Problem to solve:
Pictures in the data must not be copied, but everything else should be output exactly.

Records shown:

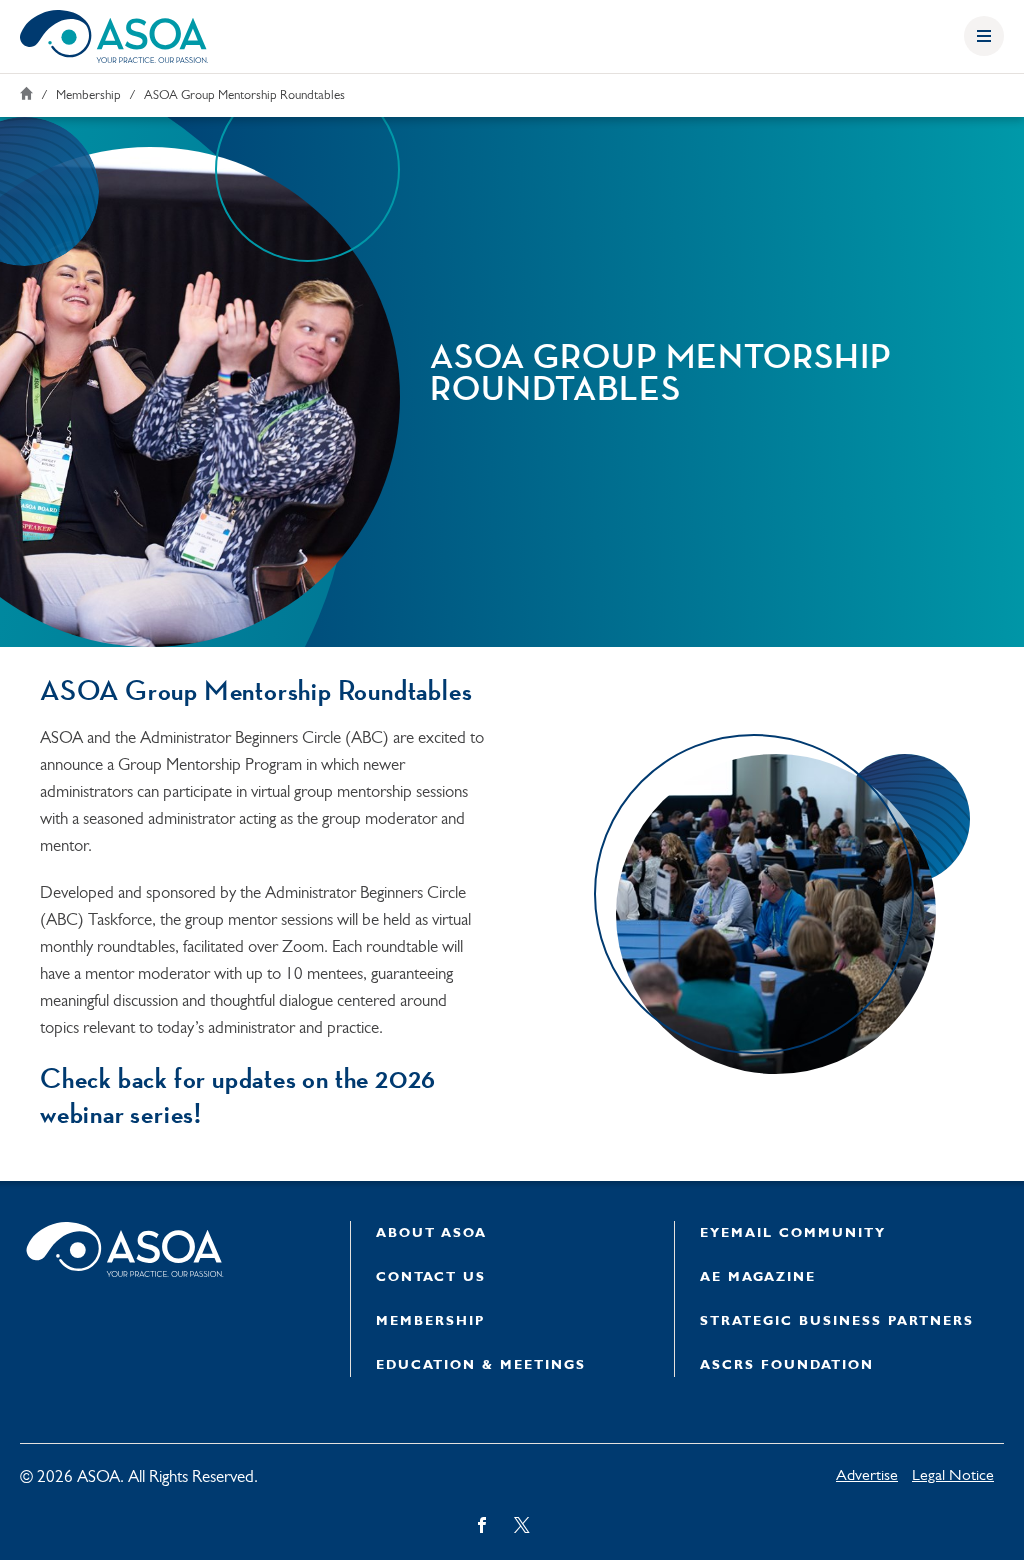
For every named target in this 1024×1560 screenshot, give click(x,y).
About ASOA (431, 1233)
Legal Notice (953, 1476)
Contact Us (431, 1277)
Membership (88, 95)
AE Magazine (758, 1277)
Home (26, 93)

Finished exercise:
For every named target in this 1024×1560 screenshot, give click(x,y).
About ASOA (431, 1233)
Legal Notice (953, 1476)
Contact Us (431, 1277)
Membership (88, 95)
AE Magazine (758, 1277)
Home (26, 93)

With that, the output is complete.